Join *Jaguars Inside Report *Senior Editor Vic Ketchman as he tackles the fans' tough questions.
J. Kucera from Jacksonville:
I was wondering if there are any terms in NFL contracts regarding hidden injuries. It seems that sometimes a player is brought in or re-signed and, poof, he immediately has a long-term injury the coaching staff was unaware of. Is there a "lemon law?"
There are rules regarding players waived who may have had a pre-existing injury while with the team that waived him. However, in dealing with your own players and with unrestricted free agents, as was the case when Carnell Lake was signed with a pre-existing foot injury, it's buyer beware.
Jomel Anser from New York, NY:
What do you think about the status of the defensive line, and what does Stalin Colinet's injury do to his chances of starting?
The defensive line desperately needs Tony Brackens to recover from his knee surgery. If and when that happens, the Jaguars defensive line will begin to take shape. Marcus Stroud and John Henderson are going to give the Jaguars quality on the inside. It's too early to determine if they are going to be star players, but it's obvious they have the potential to be among the best tackle tandems in the league. Marco Coleman gives the Jaguars dependability at one end, but the Jaguars can't afford to play without Brackens at the other end. I never saw Stalin Colinet as a contender for a starting job. In my opinion, he would offer depth at defensive end, provided he recovers from his early-camp knee sprain.
Randy Gardner from Pond Creek, OK:
I've stayed abreast of the team's salary cap quandary through this website and it appears that if we continue to pursue cap health as a lifestyle change, we will sacrifice being competitive. The team performs as the players perform, and they will demand adequate compensation, and the team again is caught in the trap. What is your take on the cap vs. contender issue?

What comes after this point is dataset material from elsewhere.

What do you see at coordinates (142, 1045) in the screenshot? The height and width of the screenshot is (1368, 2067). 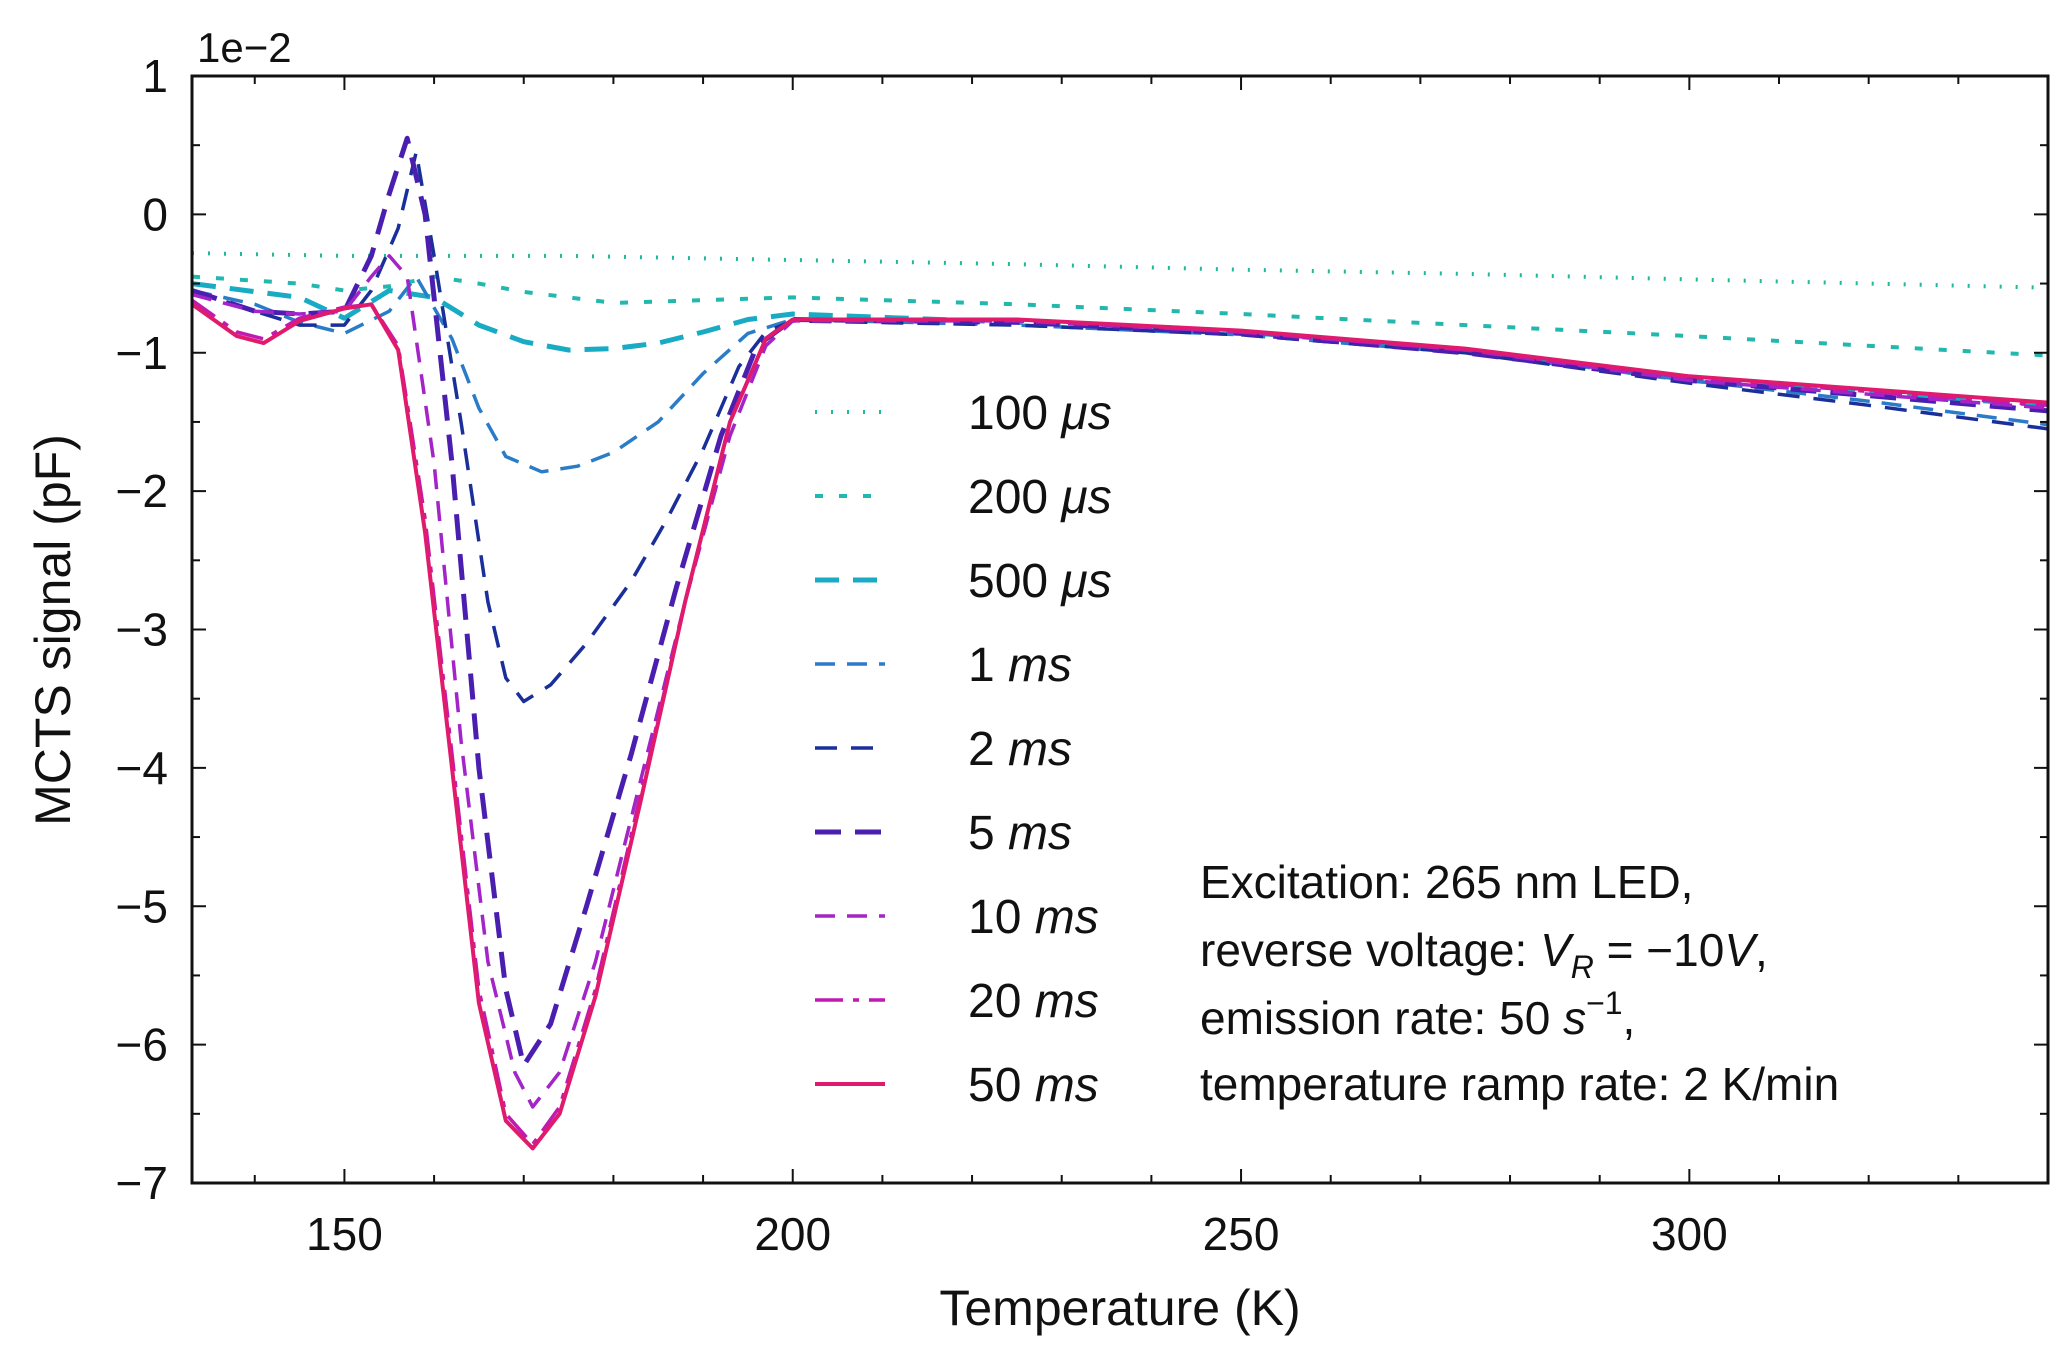 I see `y-tick-label: −6` at bounding box center [142, 1045].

Cap sickness is not an option. The answer is "jars on the shelf." You gotta have 'em.
Ben Corby from Jacksonville:
The Jaguars so far seem content with David Garrard as their number two quarterback, but would you say there would be any logic to adding a veteran at number three? Roderick Robinson has been far less than spectacular and Quinn Gray seems practice squad worthy but not ready for number three. Would there be any logic to signing a veteran number three to serve as an emergency player, if Garrard doesn't pan out, and to tutor Dave along the way?
That makes perfect sense to me.
Michael Cuda from Gainesville, FL:
Last week on TV, it was mentioned the defensive coordinator was in the press box viewing and directing the game. In your opinion, is there a big advantage to this, as opposed to him being on the sidelines with the players?

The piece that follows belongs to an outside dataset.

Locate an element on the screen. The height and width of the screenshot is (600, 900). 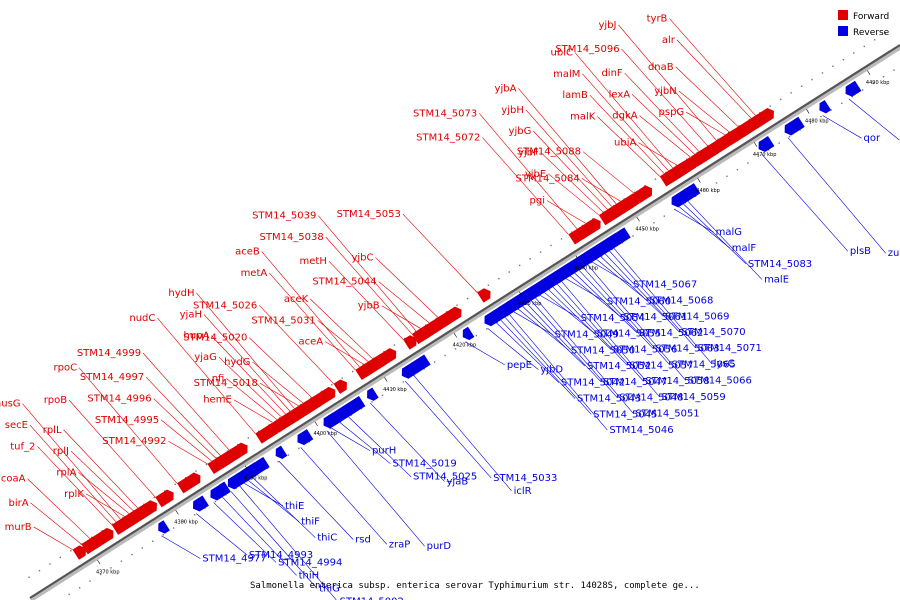
kbp-tick is located at coordinates (177, 512).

I believe coordinators should be in the press box, where the view of the field is better and the coordinators can be alone with their thoughts. Theirs is a cerebral game, and the press box is a better place to think than the sideline area is.
Lawrence Thompson from Jacksonville:
I don't want to be unfair to you in posing this question, but it seems to me you never have anything good to say about Brackens. Each time I heard you make reference to him over the offseason and in camp, it always dealt with his contract. The fact he has been the catalyst in the overwhelming majority of game-changing defensive plays in Jaguars history seems completely lost in your analysis. Have I missed any praise you've thrown Brackens' way? What good do you have to say about him?
I accept your criticism. My only explanation is that I consider Tony Brackens' contract to be a great threat to this team's salary cap future, and I'm probably guilty of allowing that concern to overshadow what he has done for this team. As you've said, he is and has been the Jaguars' chief play-maker on defense.